RECORD EXCERPTS:
►

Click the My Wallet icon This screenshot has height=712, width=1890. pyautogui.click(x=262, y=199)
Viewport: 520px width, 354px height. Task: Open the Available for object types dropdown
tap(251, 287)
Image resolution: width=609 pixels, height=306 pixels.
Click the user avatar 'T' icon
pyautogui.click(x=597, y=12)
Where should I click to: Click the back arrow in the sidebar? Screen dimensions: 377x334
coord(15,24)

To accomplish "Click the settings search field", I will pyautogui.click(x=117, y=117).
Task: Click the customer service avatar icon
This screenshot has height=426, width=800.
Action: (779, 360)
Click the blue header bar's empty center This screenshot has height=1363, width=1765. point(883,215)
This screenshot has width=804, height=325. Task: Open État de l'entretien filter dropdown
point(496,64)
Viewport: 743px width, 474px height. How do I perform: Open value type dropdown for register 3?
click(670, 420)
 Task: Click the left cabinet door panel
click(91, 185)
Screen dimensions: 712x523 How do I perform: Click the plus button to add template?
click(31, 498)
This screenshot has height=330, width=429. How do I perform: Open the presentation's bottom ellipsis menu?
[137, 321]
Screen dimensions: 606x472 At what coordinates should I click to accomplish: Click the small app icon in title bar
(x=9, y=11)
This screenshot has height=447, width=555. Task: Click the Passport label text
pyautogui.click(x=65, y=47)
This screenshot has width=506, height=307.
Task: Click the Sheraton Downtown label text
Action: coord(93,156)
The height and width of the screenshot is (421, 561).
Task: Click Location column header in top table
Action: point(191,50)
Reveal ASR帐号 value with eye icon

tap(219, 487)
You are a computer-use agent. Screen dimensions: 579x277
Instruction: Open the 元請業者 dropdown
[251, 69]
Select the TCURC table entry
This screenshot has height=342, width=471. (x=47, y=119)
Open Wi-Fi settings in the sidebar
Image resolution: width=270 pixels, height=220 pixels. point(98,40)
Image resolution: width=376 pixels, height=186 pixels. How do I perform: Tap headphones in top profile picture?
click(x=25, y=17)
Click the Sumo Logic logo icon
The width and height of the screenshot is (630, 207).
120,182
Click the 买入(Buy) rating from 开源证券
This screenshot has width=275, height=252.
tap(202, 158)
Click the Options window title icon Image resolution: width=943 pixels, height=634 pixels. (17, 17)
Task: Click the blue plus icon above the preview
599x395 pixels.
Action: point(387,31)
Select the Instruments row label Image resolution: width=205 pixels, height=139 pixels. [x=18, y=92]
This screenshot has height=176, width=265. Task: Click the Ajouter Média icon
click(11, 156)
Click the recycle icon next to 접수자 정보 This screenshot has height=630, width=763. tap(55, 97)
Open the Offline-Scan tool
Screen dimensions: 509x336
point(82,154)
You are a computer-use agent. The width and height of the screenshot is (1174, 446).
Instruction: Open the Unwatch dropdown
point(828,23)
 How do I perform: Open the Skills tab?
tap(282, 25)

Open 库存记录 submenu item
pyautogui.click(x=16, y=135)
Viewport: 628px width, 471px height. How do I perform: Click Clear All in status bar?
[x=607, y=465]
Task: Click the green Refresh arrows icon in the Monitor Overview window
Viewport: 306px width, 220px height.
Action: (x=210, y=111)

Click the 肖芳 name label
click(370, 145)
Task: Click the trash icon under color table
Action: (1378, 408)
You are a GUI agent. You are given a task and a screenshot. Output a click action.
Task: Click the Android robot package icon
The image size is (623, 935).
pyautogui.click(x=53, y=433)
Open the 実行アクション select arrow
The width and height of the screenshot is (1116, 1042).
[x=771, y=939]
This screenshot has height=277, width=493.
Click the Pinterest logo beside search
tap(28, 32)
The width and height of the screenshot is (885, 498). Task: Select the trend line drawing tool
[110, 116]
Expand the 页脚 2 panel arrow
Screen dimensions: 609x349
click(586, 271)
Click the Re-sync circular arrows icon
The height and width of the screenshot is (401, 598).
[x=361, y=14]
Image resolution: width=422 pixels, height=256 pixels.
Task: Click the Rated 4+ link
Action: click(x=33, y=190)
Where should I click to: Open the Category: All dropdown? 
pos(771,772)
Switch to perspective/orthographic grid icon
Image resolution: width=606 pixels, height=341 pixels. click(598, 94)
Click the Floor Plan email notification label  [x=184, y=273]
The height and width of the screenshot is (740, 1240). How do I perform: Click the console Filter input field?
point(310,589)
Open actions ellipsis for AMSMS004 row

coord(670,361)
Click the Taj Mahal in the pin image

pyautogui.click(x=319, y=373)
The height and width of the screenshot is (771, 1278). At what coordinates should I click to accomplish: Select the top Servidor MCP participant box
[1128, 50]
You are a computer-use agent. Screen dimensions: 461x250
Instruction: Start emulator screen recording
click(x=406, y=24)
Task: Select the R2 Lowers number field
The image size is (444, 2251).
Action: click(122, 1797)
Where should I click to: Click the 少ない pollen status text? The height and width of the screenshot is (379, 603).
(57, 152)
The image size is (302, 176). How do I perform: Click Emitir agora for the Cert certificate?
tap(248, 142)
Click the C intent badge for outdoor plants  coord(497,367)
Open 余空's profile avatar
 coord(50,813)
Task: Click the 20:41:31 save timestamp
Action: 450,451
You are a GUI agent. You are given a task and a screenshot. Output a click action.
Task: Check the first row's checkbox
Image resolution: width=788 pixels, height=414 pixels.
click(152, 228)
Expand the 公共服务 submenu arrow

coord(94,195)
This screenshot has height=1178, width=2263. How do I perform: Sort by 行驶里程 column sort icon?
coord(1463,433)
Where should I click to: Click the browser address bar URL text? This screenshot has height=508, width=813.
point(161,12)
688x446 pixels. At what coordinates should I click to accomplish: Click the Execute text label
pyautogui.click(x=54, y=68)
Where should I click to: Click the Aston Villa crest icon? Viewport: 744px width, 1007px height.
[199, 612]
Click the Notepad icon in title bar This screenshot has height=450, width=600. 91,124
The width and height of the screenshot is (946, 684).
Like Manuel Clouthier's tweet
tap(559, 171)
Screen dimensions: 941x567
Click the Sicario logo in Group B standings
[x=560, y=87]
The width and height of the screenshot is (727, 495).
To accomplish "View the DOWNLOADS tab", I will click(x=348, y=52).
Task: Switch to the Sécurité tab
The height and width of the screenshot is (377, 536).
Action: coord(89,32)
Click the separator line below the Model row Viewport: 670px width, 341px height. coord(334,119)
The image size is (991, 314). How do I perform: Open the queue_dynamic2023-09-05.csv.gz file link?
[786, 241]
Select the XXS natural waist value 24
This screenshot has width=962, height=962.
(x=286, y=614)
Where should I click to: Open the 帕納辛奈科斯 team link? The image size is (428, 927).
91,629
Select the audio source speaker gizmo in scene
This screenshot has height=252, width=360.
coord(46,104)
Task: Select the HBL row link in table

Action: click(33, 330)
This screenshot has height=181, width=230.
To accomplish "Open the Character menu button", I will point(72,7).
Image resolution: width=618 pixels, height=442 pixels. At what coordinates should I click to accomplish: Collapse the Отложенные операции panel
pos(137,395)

◄

EXERCISE: Pull out every line of the data above that contains the word "point", and copy each one in full.

CORRECT OUTPUT:
Click the blue header bar's empty center This screenshot has height=1363, width=1765. point(883,215)
point(496,64)
Action: point(191,50)
Image resolution: width=270 pixels, height=220 pixels. point(98,40)
Action: point(387,31)
point(82,154)
point(828,23)
point(310,589)
point(161,12)
To accomplish "Open the Character menu button", I will point(72,7).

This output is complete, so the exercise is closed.